25/09/2025
Seasonal Spotlight – Scrumptious Spuds
– First of all, a specification: the potatoes I am talking about today should not be confounded with sweet potatoes, which are different (still root but not a tuber) vegetables from a separate plant family. Their time in the spotlight will come as well. –
Massive, tiny, round, oblong, smooth or 'bumpy', yellow, red, or brown-skinned, yellow or white-fleshed, or even, for the lucky ones who can get hold of those, purple-skinned and fleshed, potatoes figure in most diverse cuisines around the globe.
These tubers from the Nightshade (Solanaceae) family are a fantabulous source of vitally important nutrients, such as potassium, manganese, magnesium, vitamins B3, B6, B9 (folate), and C, fibre (more about it later) and many phytonutrients, such as beta-carotin and, in purple potatoes, anthocyanins.

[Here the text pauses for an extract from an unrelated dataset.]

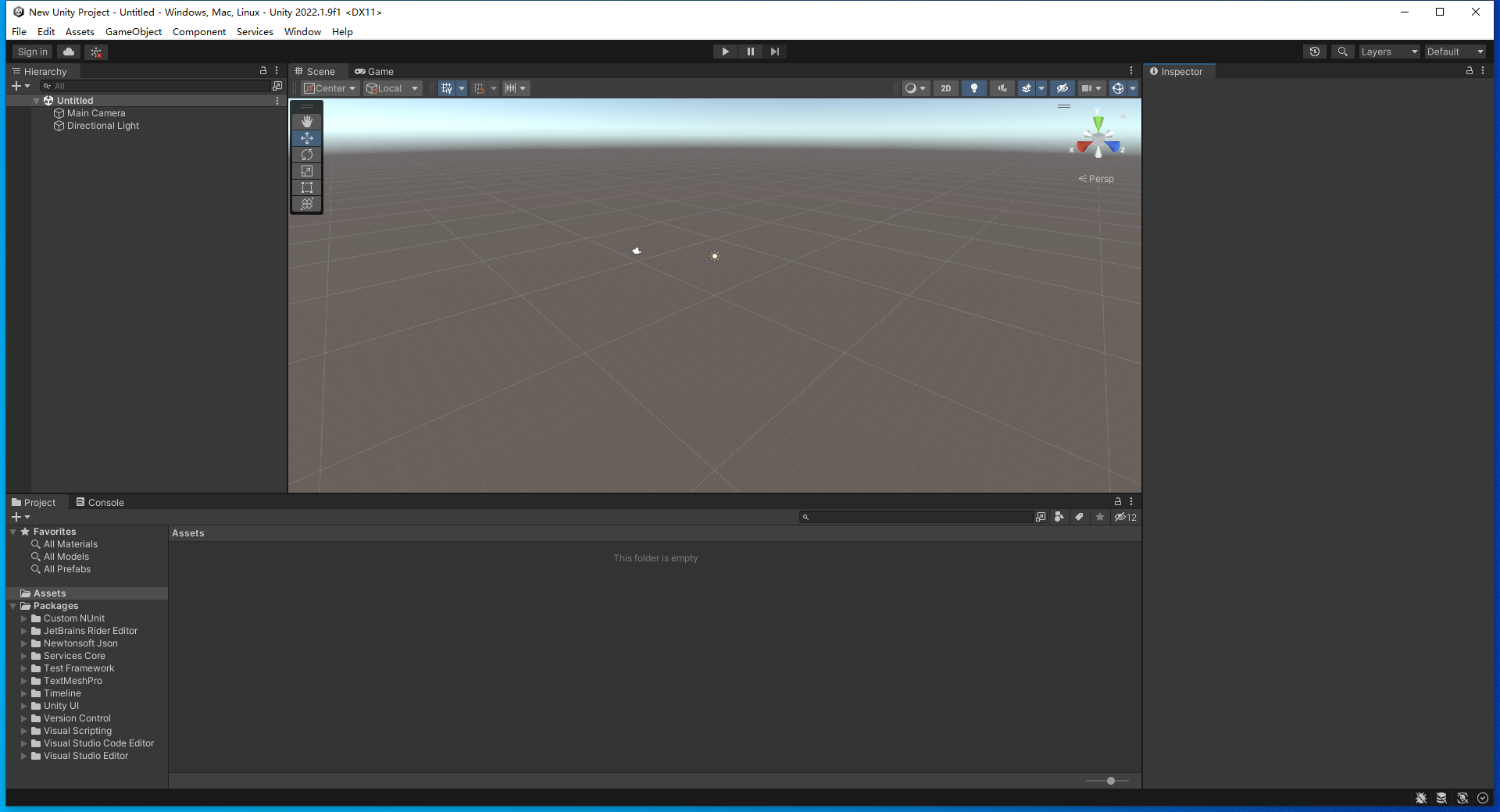Screen dimensions: 1500x812
Task: Mute scene audio
Action: tap(1002, 88)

Raw and cooked and then cooled potatoes contain a fibre called 'resistant starch'. This fibre is particularly favourable to our gut health because it feeds the beneficial bacteria there. What is even better is that these starches remain in the reheated potatoes, so we still get all the benefits. How cool is that?! (Cheap pun day, oops...)
If you like the taste and the texture of raw potatoes and do not experience any digestive discomfort after eating them, it is safe to eat them raw, but only occasionally and not too much (but who would do that!?). Besides resistant starch, raw potatoes – as those who read Jack London's stories based in the Klondike will know – uncooked potatoes are outstandingly rich in vitamin C, up to 80% of which disintegrates during cooking.
Said this, unless you are stuck somewhere with absolutely no access to any fresh produce except potatoes (in a desert island looking for gold or diamonds, most likely), there are tastier, better-digested, and overall more fun sources to get this vitamin than eating raw spuds.
And something important to finish. Raw or cooked, potatoes that have turned green are not suitable for eating (unless you peel off the green layer and some mm underneath it, then boil the potato in water and discard the water). The green colour occurs after spuds have been exposed to sunlight or daylight for too long and have developed the green pigment chlorophyll. In itself, chlorophyll is beneficial, but unfortunately, it also means that potatoes have produced copious amounts of solanine, a toxic compound. Negligible amounts of solanine exist in all nightshades, but it is the dose that makes the poison. And this is the case with the spuds that turned green.
I will not mention their culinary versatility because it is endless – there is a recipe for every taste, stomach, circumstance, whim, or cooking skill.